Though the 2021 Toyota Sienna has yet to go on sale, the innovative engineering work for the new minivan conducted at Toyota Motor North America’s Research & Development Center in Michigan is already garnering awards.
Altair Engineering has presented Toyota Motor North America with its prestigious Enlighten award. The award recognizes Toyota’s work, with the support of supplier partner BASF, in substantial lightweighting of Sienna’s folding third-row seats. Although the exact material employed is not mentioned, BASF automotive plastics offerings include various types of fiber- and glass mat-reinforced polyamide compounds.
The lightweighting effort was led by Toyota Senior Principal Engineer for Body Design, Todd Muck. Working with BASF, Todd and his team reduced the heavy, 15-piece steel seat frame to a new one-piece plastic seatback. The industry-first seatback is lighter, easier to assemble, and less expensive to produce. While all of the improvements are important, it is the seat’s lower weight that provides the most direct benefit to the customer.

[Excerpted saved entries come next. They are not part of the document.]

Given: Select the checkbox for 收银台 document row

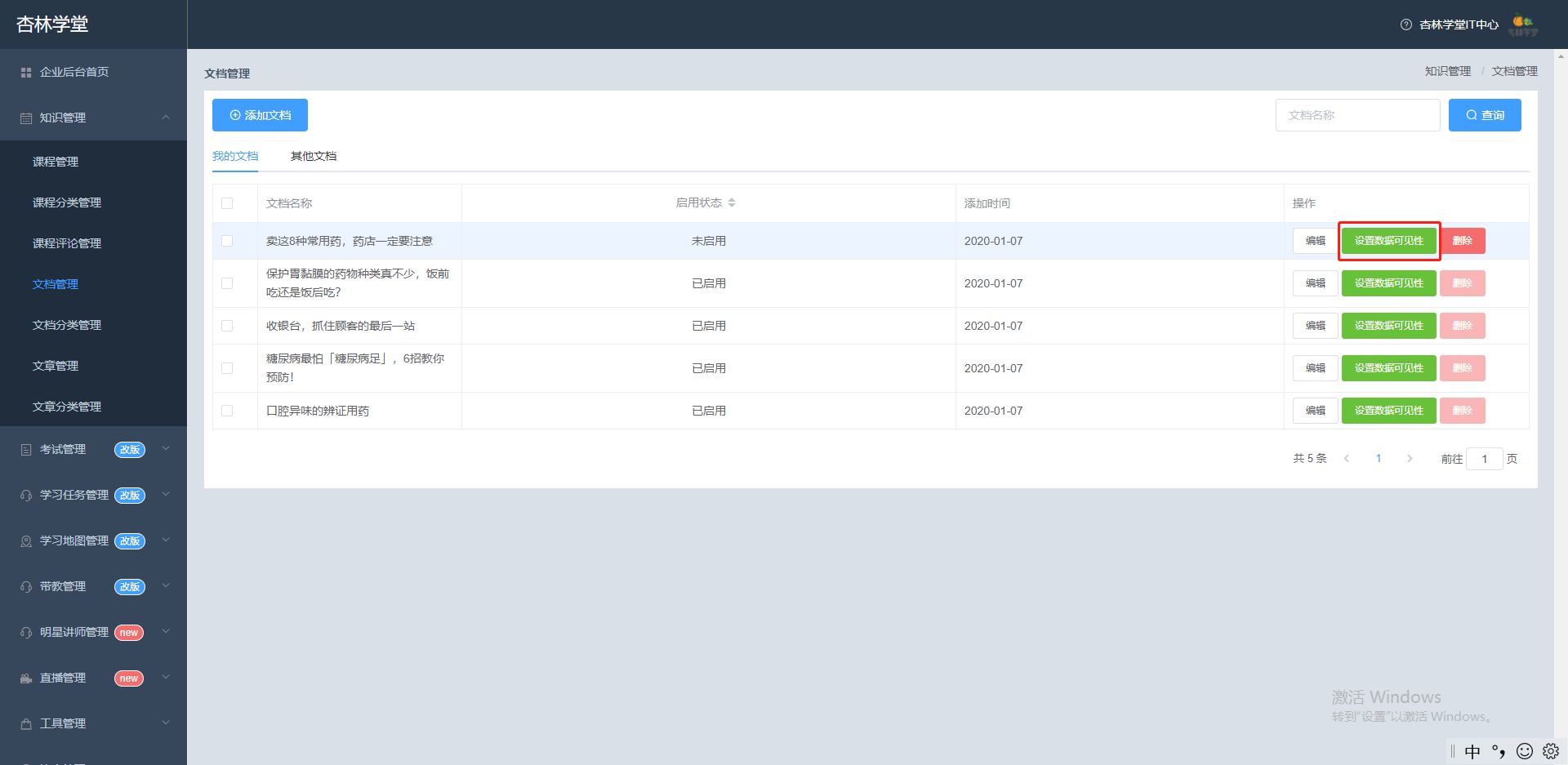Looking at the screenshot, I should 227,326.
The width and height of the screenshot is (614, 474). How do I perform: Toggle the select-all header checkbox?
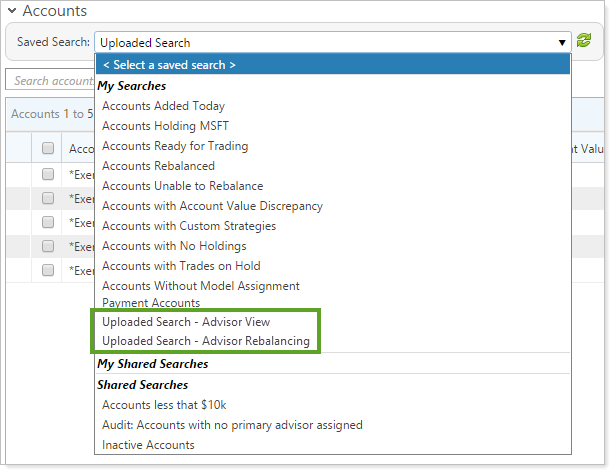tap(47, 148)
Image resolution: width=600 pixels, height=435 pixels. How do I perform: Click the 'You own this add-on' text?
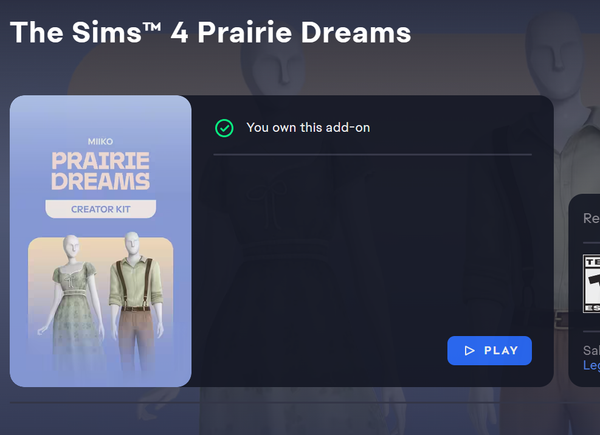[308, 127]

“Reducing the seatback’s mass (weight) provides the customer with several benefits,” Said Muck. He continued, “Less weight can improve fuel economy. Or, we can use that saved weight in other areas, such as adding new features like the built-in refrigerator.”
However, Muck says the most apparent benefit is the reduced effort it takes for customers to raise folded third-row seats to their upright position. “Our new design has made lifting the seats much easier,” he said. “With the previous design, it would take more than 24-kilograms (53 pounds) of force to raise the seat. The new design requires less than 9-kiograms (19 pounds) of force.”
The Sienna was designed and engineered in Ann Arbor, Michigan, and is manufactured in Princeton, Indiana. It goes on sale later this year.